**Problem statement**
Reproduce exactly, and only, the lines below from the one containing "scroll up arrow" through the one containing "You are a computer-use agent. 1025x391".

Items listed in a dataset:

########################################

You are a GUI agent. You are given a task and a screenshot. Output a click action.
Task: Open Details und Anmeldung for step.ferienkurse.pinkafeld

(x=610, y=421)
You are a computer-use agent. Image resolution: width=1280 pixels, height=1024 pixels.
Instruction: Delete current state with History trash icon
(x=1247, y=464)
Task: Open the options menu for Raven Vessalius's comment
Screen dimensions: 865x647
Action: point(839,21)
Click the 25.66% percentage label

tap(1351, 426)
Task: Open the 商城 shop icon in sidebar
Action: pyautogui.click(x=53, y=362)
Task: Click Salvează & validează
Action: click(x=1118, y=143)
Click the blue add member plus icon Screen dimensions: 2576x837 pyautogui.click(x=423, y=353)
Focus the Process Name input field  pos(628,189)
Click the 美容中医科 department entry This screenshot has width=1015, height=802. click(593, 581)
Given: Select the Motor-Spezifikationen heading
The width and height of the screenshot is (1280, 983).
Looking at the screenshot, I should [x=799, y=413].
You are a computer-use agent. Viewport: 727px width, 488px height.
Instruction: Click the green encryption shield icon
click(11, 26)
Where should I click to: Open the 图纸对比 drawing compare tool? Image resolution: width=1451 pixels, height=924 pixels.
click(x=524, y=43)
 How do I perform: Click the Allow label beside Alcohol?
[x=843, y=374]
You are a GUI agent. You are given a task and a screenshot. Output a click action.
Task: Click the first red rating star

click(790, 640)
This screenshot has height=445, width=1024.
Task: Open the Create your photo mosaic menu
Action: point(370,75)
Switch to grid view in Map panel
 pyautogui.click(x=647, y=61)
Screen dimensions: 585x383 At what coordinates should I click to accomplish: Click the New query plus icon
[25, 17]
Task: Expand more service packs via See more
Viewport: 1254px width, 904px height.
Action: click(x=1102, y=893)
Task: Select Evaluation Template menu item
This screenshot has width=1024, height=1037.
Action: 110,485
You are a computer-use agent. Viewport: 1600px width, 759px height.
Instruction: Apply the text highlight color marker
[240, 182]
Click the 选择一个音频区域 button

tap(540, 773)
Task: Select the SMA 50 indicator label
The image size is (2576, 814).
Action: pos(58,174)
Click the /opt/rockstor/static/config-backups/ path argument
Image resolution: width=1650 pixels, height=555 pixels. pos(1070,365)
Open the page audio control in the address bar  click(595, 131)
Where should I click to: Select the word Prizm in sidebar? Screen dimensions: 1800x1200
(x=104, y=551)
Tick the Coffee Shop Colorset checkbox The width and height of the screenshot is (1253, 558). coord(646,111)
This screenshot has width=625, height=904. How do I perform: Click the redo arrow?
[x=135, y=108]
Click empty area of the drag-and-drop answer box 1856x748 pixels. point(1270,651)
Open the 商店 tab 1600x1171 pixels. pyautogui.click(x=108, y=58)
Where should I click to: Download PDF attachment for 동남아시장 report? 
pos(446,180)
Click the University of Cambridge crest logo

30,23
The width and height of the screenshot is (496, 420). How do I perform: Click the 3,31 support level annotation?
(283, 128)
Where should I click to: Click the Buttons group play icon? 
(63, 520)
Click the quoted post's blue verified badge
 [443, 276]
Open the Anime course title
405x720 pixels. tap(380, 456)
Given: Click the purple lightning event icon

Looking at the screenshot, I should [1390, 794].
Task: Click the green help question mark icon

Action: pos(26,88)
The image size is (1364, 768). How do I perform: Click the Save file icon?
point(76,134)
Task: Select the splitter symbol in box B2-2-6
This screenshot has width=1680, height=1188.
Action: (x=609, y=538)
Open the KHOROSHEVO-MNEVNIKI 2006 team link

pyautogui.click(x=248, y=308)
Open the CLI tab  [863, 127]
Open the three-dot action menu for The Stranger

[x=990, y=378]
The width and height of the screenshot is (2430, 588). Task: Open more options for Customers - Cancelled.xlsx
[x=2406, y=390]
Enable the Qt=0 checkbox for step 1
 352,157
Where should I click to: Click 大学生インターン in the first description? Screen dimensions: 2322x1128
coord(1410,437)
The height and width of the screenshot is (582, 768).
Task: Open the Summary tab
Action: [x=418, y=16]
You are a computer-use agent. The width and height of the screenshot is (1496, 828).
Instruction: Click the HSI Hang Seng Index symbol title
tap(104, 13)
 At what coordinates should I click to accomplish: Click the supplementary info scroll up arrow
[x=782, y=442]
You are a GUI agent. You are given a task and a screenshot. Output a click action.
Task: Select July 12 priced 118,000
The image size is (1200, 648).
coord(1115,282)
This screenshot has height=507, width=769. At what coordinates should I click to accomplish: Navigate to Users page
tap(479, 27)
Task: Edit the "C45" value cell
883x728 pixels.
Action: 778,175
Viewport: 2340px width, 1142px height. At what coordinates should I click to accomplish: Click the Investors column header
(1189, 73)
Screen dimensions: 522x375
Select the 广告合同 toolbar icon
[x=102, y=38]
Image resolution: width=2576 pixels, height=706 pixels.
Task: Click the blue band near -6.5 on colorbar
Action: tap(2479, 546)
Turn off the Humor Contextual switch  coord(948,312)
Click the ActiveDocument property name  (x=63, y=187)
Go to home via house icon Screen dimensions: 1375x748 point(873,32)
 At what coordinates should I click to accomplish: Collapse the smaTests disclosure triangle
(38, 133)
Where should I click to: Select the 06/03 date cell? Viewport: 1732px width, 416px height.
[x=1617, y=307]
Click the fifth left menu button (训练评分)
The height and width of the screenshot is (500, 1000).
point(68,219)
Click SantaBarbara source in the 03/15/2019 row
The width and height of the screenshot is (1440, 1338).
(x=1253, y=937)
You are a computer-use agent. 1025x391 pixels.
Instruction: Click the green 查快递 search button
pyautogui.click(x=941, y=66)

########################################

**Task answer**
 At what coordinates should I click to accomplish: Click the supplementary info scroll up arrow
[x=782, y=442]
You are a GUI agent. You are given a task and a screenshot. Output a click action.
Task: Select July 12 priced 118,000
The image size is (1200, 648).
coord(1115,282)
This screenshot has height=507, width=769. At what coordinates should I click to accomplish: Navigate to Users page
tap(479, 27)
Task: Edit the "C45" value cell
883x728 pixels.
Action: 778,175
Viewport: 2340px width, 1142px height. At what coordinates should I click to accomplish: Click the Investors column header
(1189, 73)
Screen dimensions: 522x375
Select the 广告合同 toolbar icon
[x=102, y=38]
Image resolution: width=2576 pixels, height=706 pixels.
Task: Click the blue band near -6.5 on colorbar
Action: tap(2479, 546)
Turn off the Humor Contextual switch  coord(948,312)
Click the ActiveDocument property name  (x=63, y=187)
Go to home via house icon Screen dimensions: 1375x748 point(873,32)
 At what coordinates should I click to accomplish: Collapse the smaTests disclosure triangle
(38, 133)
Where should I click to: Select the 06/03 date cell? Viewport: 1732px width, 416px height.
[x=1617, y=307]
Click the fifth left menu button (训练评分)
The height and width of the screenshot is (500, 1000).
point(68,219)
Click SantaBarbara source in the 03/15/2019 row
The width and height of the screenshot is (1440, 1338).
(x=1253, y=937)
You are a computer-use agent. 1025x391 pixels.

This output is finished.